> What is needed: Once the line holding "Switch to the Timeline tab" appears, repeat it and each line after it to the end of the data, exactly and with nothing else; pictures stay out.

Start of Supplied material

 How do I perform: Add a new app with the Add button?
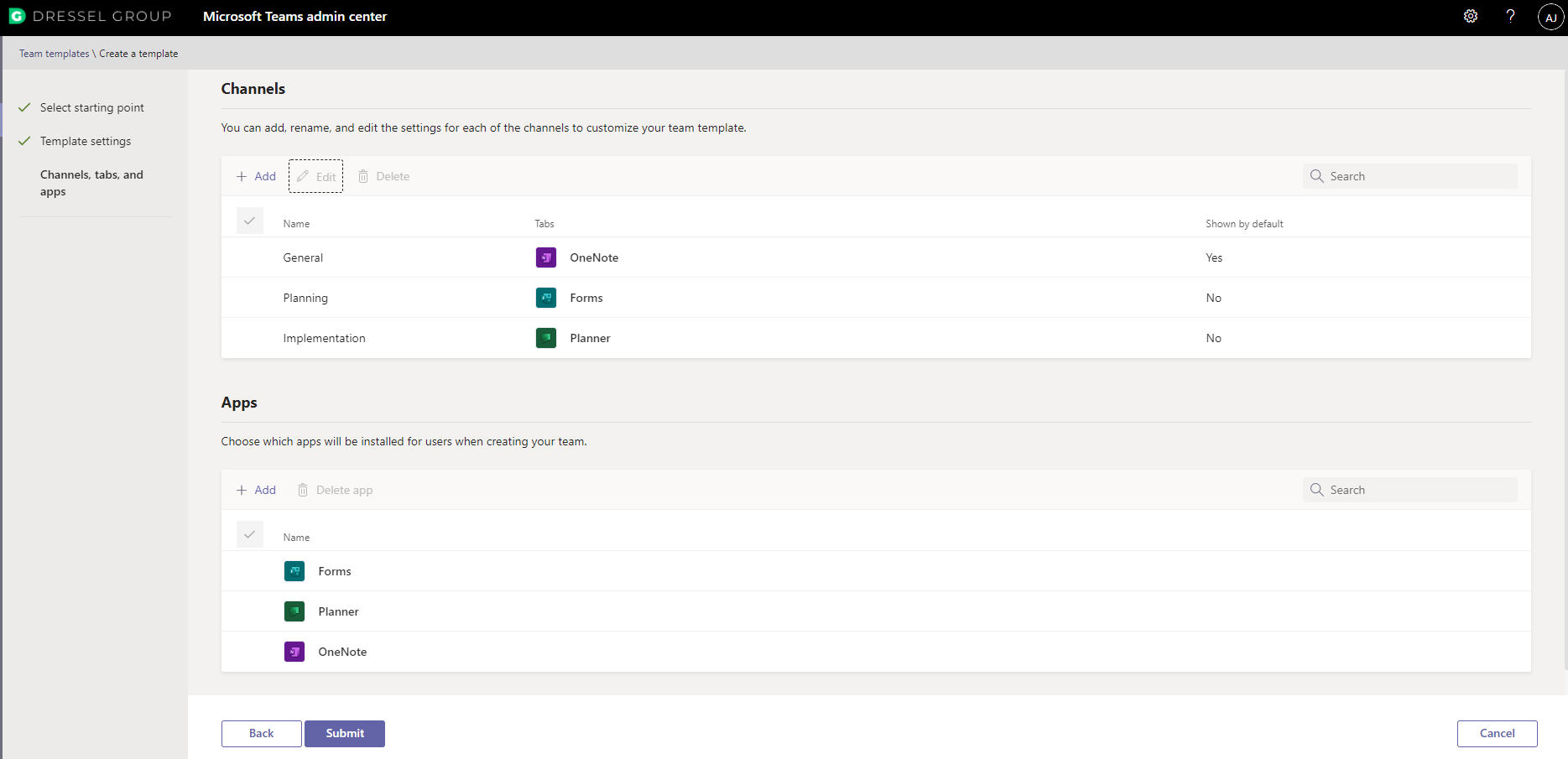256,490
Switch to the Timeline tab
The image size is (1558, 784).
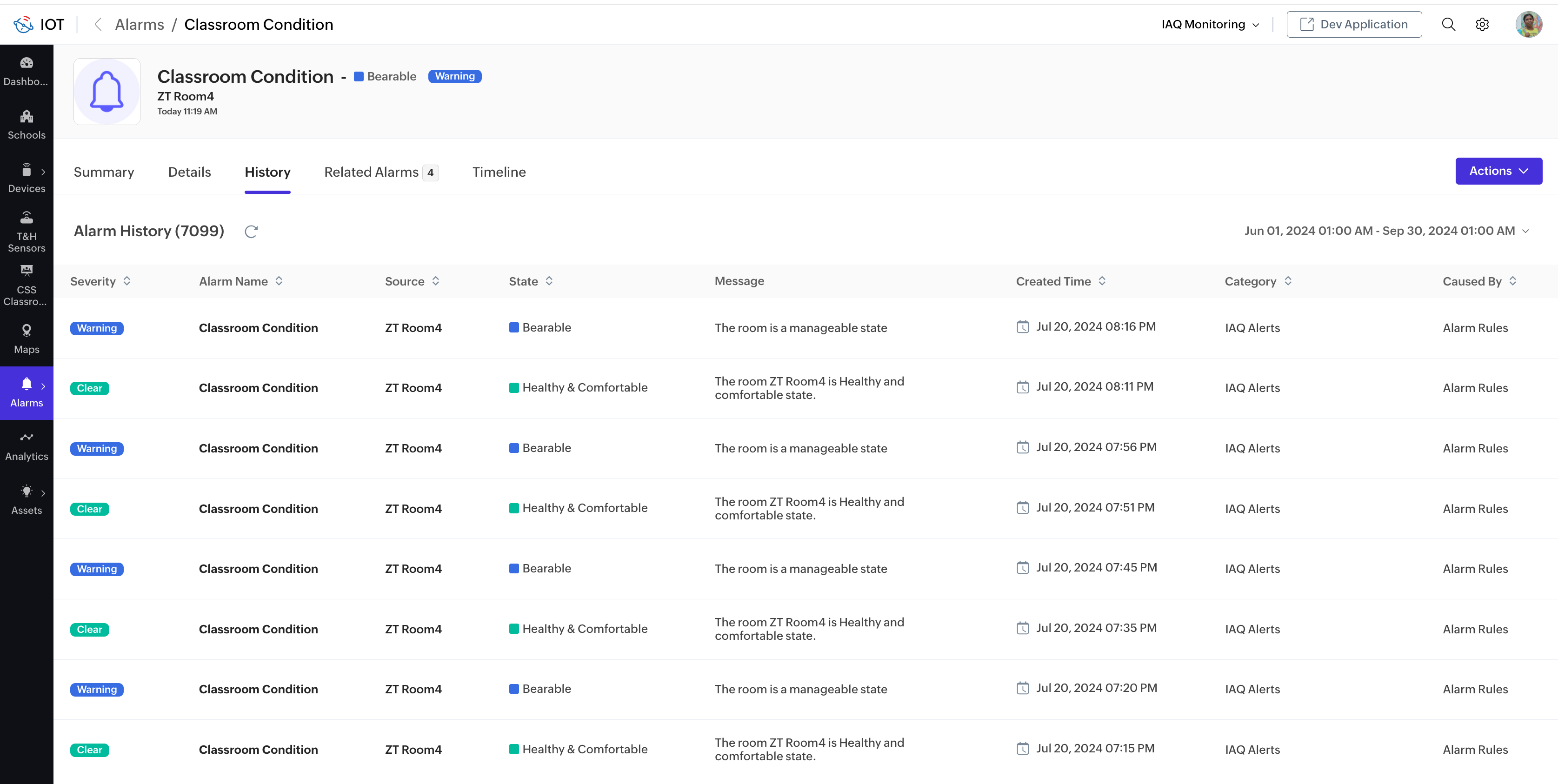tap(499, 173)
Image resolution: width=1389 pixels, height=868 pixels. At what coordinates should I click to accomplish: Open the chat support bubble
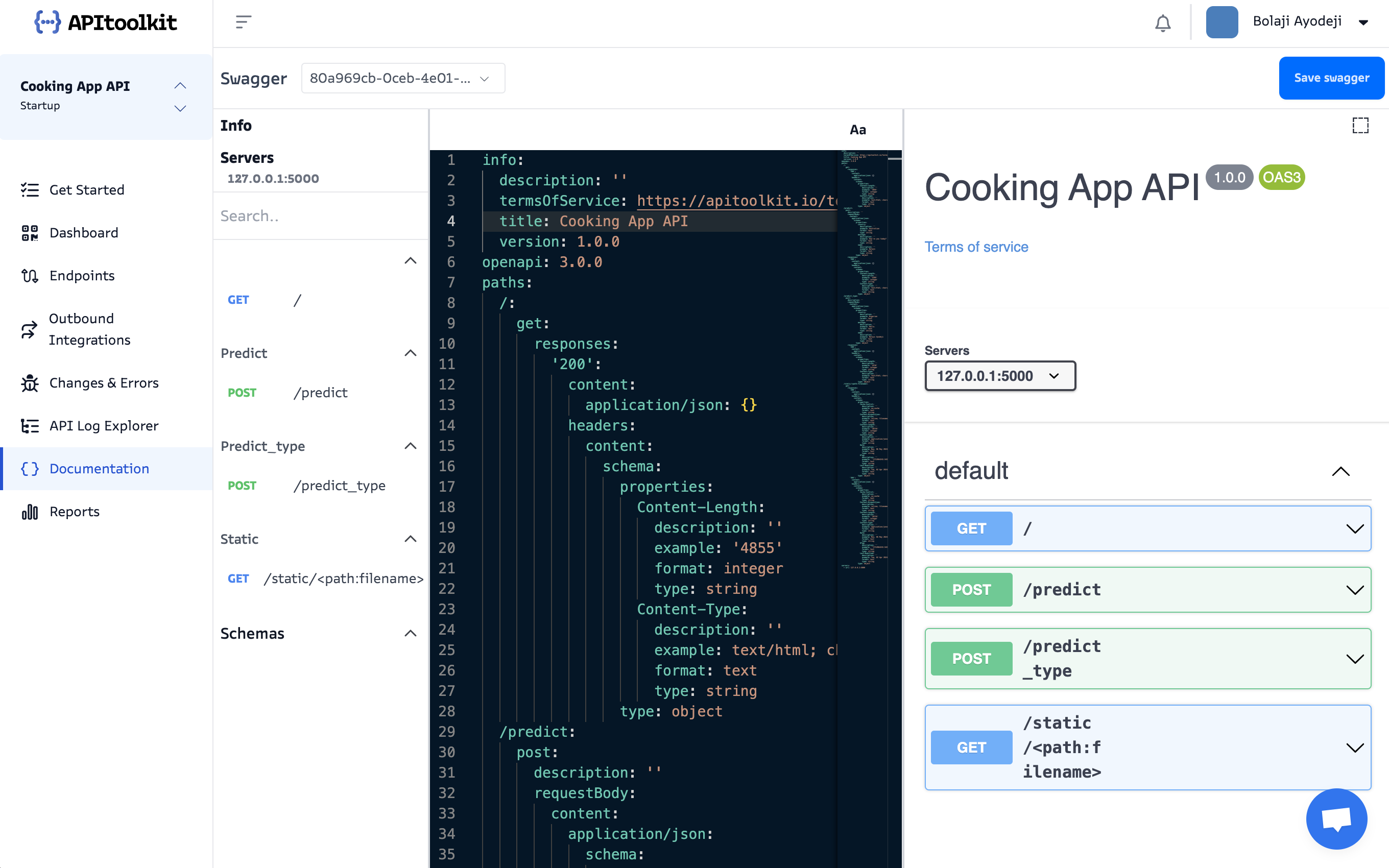coord(1336,818)
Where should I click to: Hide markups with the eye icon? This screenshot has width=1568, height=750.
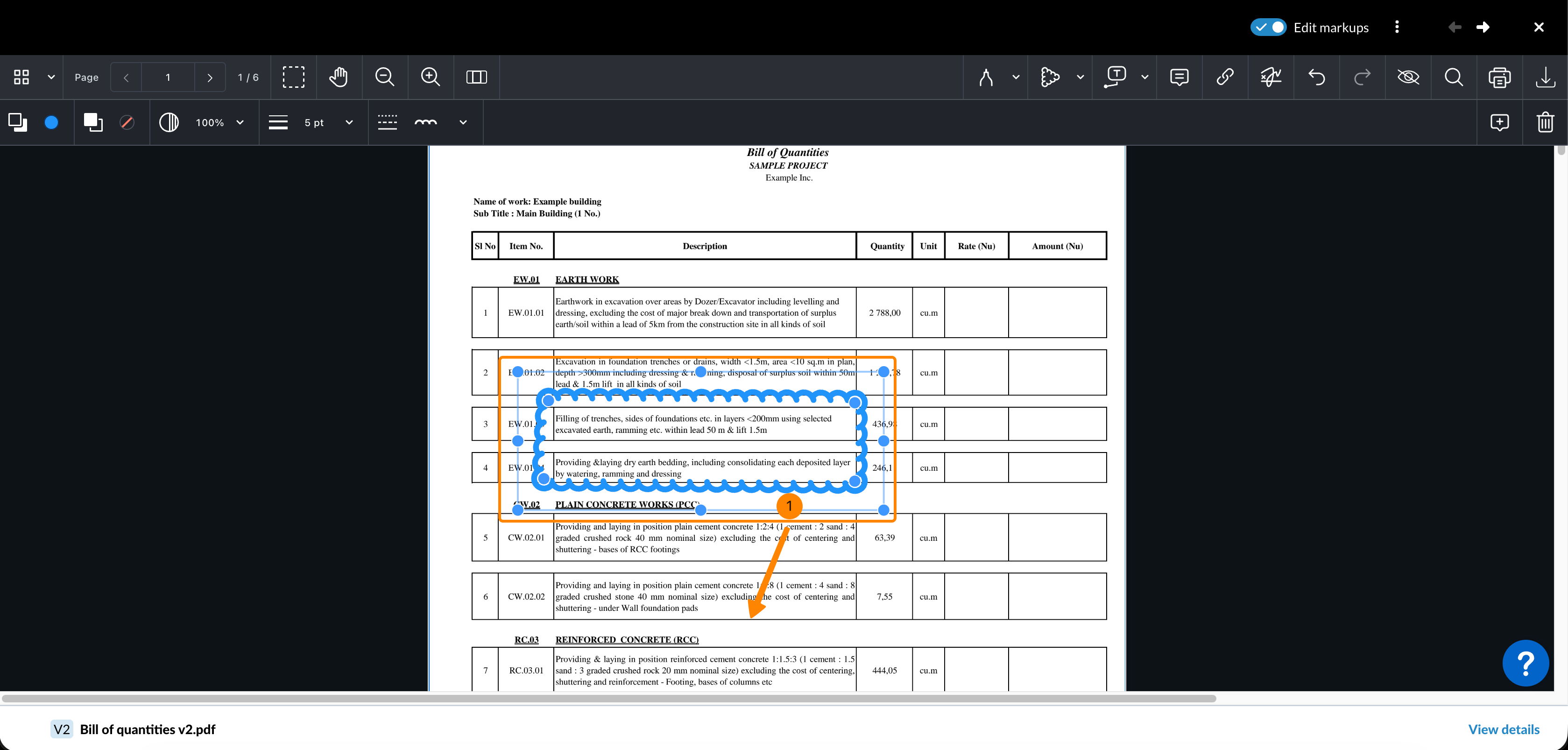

End of Supplied material

> Task result:
Switch to the Timeline tab
The image size is (1558, 784).
tap(499, 173)
Image resolution: width=1389 pixels, height=868 pixels. At what coordinates should I click to accomplish: Open the chat support bubble
coord(1336,818)
Where should I click to: Hide markups with the eye icon? This screenshot has width=1568, height=750.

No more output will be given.